* [SHORT TASK]
Please repeat the lines word for word, from the line with "Task: Open the Herramientas dropdown menu" through the last line of the entries below, including both of those lines.

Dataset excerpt
/---

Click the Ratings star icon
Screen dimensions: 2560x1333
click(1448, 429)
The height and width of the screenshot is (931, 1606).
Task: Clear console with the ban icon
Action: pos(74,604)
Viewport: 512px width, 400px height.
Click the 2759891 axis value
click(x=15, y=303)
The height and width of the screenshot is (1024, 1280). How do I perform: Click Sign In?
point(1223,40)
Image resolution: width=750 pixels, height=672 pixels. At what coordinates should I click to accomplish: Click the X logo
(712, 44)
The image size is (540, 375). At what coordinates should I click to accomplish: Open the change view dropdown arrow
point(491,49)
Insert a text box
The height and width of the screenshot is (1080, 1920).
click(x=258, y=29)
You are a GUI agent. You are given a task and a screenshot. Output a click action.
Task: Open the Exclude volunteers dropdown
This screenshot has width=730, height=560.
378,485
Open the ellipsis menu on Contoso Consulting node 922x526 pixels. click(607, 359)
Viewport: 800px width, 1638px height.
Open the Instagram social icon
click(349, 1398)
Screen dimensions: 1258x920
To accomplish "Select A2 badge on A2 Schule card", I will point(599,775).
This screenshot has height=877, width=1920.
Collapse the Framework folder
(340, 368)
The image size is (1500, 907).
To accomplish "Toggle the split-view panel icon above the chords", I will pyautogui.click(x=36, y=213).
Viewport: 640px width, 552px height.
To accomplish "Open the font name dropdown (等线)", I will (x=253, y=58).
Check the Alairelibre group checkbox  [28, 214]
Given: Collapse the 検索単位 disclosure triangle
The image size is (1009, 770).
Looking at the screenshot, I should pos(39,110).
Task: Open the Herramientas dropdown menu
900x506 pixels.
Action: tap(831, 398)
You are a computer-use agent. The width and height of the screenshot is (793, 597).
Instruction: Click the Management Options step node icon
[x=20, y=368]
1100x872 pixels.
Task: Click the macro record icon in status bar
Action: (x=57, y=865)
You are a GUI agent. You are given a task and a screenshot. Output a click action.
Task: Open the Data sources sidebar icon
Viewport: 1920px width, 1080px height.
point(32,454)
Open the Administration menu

\---

* [WORKED SOLUTION]
Task: Open the Herramientas dropdown menu
900x506 pixels.
Action: tap(831, 398)
You are a computer-use agent. The width and height of the screenshot is (793, 597).
Instruction: Click the Management Options step node icon
[x=20, y=368]
1100x872 pixels.
Task: Click the macro record icon in status bar
Action: (x=57, y=865)
You are a GUI agent. You are given a task and a screenshot. Output a click action.
Task: Open the Data sources sidebar icon
Viewport: 1920px width, 1080px height.
point(32,454)
Open the Administration menu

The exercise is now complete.